When starting out, clicking the
clicker is not going to mean anything to your dog. You have to
"charge" it, or give it meaning, first. If someone walks
up to you, and snaps their fingers in front of your face, chances are,
you'll just be irritated. But, if they snap their fingers and then
give you $5, and snap their fingers and give you $5, and snap their
fingers and give you $5 -- you're going to start getting pretty excited
about their snapping their fingers! This is the same principle by
which you "charge" the clicker -- you simply teach the dog that
the "click" means "I'm getting a treat!"
To charge the clicker, sit with
your dog when he's really hungry (right before a meal), for 10 or 15
minutes, and a bunch of sliced hotdog, cheese, or liverwurst. Just
sit there, and click/treat, click/treat, click/treat, click/treat and
after several minutes, click -- pause. Watch for your dog's reaction. If
he looks to the treat hand, waiting for a treat -- the clicker is
"charged". What that means, is that he understands that that
"click" noise means that he's getting a treat. If he
doesn't look to the treat hand, keep going for a couple more minutes, then
pause after another "click".
When you see that he's starting
to expect the treat, it's time to begin the second stage, where you make
the dog understand that he is the operant -- not you.
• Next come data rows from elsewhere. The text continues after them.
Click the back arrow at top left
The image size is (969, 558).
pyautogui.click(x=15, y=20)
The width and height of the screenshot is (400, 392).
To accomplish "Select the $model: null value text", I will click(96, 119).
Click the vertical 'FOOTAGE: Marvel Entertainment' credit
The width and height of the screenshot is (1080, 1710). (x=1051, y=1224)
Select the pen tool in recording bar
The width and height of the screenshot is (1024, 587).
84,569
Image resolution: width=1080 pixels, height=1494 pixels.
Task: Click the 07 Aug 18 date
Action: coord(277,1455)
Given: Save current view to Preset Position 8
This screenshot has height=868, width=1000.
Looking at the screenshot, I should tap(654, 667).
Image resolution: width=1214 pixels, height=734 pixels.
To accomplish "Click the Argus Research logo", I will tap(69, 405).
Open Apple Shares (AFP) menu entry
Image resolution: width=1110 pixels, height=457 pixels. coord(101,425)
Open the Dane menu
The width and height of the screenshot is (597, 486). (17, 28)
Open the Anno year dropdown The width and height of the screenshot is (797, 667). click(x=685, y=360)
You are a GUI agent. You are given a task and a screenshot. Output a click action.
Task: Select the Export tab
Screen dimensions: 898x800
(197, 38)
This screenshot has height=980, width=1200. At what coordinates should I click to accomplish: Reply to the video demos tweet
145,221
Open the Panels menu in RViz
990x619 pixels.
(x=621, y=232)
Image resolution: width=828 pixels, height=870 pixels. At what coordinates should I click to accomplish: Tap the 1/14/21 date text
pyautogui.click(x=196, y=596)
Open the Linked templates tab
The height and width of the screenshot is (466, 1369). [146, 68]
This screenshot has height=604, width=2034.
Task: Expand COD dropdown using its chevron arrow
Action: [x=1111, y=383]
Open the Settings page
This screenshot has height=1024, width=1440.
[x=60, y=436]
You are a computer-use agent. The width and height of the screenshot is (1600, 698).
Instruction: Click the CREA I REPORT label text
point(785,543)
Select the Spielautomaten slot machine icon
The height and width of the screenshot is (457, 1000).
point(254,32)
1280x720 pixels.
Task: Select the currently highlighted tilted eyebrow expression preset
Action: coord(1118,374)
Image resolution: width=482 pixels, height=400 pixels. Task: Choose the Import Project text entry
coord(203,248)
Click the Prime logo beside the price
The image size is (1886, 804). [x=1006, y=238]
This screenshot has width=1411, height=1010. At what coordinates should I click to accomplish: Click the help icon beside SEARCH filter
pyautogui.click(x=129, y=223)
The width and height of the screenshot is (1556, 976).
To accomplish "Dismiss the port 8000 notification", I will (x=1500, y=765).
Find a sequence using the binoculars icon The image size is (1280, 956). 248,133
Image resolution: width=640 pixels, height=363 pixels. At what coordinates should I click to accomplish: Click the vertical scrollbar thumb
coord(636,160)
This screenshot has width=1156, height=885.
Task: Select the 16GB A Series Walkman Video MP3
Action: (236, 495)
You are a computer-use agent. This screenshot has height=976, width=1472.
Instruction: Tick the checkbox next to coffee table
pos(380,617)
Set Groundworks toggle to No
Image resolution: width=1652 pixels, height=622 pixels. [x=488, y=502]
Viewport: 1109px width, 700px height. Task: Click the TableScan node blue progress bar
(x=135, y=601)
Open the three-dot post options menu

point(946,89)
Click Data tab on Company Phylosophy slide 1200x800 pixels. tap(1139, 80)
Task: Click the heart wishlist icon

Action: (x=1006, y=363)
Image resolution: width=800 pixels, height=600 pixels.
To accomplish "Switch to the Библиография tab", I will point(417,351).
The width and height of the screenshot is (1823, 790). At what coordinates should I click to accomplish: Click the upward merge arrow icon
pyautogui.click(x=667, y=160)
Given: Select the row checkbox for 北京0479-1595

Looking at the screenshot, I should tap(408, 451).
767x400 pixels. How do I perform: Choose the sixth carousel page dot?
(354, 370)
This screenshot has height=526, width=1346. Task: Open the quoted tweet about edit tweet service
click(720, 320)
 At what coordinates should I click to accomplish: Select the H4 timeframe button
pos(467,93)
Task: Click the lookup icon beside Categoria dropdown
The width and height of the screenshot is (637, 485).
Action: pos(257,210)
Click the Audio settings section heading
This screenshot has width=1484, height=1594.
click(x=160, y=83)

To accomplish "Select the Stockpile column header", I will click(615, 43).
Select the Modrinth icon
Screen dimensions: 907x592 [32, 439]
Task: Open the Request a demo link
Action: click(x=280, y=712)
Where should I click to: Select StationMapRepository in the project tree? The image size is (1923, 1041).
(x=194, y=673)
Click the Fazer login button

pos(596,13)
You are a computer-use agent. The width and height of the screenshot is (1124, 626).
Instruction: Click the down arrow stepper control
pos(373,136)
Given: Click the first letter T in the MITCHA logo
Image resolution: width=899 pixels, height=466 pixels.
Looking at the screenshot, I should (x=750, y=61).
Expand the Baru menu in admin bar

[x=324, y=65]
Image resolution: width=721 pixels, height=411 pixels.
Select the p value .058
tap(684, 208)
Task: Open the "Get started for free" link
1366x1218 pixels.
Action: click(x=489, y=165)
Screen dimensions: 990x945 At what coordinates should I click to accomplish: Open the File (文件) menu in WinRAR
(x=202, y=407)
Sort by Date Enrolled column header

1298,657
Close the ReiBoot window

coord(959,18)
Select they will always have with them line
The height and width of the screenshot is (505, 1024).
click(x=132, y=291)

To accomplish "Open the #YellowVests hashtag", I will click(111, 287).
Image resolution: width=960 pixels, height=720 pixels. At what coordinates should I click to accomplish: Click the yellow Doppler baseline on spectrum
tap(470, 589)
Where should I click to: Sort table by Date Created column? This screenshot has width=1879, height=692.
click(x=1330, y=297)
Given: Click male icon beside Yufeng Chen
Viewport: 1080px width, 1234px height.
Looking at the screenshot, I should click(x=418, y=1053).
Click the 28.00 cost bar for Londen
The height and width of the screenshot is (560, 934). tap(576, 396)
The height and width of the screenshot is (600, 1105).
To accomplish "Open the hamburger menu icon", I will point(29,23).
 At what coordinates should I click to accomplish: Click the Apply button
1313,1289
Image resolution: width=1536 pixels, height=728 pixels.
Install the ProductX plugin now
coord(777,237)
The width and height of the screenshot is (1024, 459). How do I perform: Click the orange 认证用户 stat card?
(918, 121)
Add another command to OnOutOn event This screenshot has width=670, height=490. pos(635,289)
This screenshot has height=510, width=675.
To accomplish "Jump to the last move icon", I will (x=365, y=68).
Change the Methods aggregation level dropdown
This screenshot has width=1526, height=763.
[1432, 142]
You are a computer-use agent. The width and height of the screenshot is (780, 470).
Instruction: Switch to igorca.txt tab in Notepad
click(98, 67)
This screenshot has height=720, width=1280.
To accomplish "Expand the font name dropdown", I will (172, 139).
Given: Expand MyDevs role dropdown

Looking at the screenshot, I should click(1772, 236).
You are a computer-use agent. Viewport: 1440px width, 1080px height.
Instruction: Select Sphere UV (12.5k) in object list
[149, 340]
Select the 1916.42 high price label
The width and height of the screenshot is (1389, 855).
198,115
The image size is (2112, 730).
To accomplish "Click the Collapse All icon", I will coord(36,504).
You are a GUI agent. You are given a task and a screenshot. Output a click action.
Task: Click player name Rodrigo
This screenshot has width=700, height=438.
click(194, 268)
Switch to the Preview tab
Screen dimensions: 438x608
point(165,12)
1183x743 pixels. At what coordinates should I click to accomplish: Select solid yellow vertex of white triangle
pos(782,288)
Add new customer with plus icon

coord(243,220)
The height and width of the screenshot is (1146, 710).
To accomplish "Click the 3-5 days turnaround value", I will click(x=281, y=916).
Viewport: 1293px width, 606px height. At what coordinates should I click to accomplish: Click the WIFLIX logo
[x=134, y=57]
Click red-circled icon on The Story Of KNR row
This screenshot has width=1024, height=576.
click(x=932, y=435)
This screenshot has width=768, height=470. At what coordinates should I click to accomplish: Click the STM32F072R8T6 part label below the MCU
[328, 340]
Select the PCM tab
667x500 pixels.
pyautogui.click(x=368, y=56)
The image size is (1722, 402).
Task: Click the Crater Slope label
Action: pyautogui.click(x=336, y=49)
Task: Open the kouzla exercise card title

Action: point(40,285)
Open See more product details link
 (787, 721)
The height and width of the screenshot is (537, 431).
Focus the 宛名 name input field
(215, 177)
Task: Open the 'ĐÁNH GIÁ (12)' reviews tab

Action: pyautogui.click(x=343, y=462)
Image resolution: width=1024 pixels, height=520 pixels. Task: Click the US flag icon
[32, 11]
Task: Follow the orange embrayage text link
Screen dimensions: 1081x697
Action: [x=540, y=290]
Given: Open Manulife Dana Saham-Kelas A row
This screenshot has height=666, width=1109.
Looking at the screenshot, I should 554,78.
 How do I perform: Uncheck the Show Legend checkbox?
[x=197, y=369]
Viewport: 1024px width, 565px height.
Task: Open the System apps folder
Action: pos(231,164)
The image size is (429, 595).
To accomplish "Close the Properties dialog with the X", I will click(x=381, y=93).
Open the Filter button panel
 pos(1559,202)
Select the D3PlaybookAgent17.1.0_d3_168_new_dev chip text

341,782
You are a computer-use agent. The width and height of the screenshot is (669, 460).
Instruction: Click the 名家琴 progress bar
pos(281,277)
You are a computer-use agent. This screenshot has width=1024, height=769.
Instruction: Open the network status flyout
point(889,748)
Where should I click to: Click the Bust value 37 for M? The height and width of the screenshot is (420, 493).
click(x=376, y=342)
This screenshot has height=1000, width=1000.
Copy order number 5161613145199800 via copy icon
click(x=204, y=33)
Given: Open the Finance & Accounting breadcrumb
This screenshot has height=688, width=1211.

When it happens,
you'll know it!! This is when he comes to understand that his actions are
causing you to "click", and the click means he did it right!! At
that point, most dogs will start to "offer behaviors" -- if you
click him for walking
in heel position, he'll do everything in his power to maintain heel
position (within reason -- approaching other dogs will take more work with
the clicker -- and very **special** treats
). If you click/treat him for the "sit", he'll sit here, walk a
couple of steps, sit there, walk a couple of steps, sit there....
Teaching this step can be done
in several different ways: you can simply wait for him to do something,
and "click" it, then wait for him to repeat the behavior and
click again, etc. (each offered behavior will come faster, as he begins to
understand that the click actually means 2 things:
1) he's earned a treat, because 2) he did it right!
This is where the true power of this method lies -- it becomes a method of
communication! Another way of teaching the dog that he is the
operant, is to have him perform already-known behaviors, and C/T them.
See below "Methods of Getting the Behavior" for more.
Once your dog is "clicker
savvy" -- once he understands that the click means he did it right --
you can't confuse him by clicking different behaviors, and you can click
already known behaviors that already have "cues" or hand
signals/commands linked to them, or unknown behaviors that you just think
are cute, and when they become more "solid", then you "pair
them" with a cue. It sounds complicated, but it's incredibly easy --
and the dogs LOVE this stuff -- training becomes a GAME!!
**Remember this simple
rule: never click without treating, and never treat without
clicking!** Doing either of these will lessen the power of the
clicker as the secondary reinforcer -- if you hand out treats
sometimes without clicking, then why would the dog pay attention to the
click? By the same token, if you click without treating, you're
breaking the bargain -- the click means he's earned the treat.
What Motivates Your Dog?
That depends entirely on your
dog -- every dog is individual, just as every human is. You aren't
motivated by the same things that motivate me -- by the same token, your
dog isn't motivated by those things that motivate my dogs. For
instance, Zoey is incredibly food-oriented -- I haven't found anything
yet, that she won't eat. She's the only dog I've ever seen that will
eat grapefruit -- she'll perform for it! Cis, on the other hand, has
a list of likes/dislikes -- loves watermelon, won't touch banana.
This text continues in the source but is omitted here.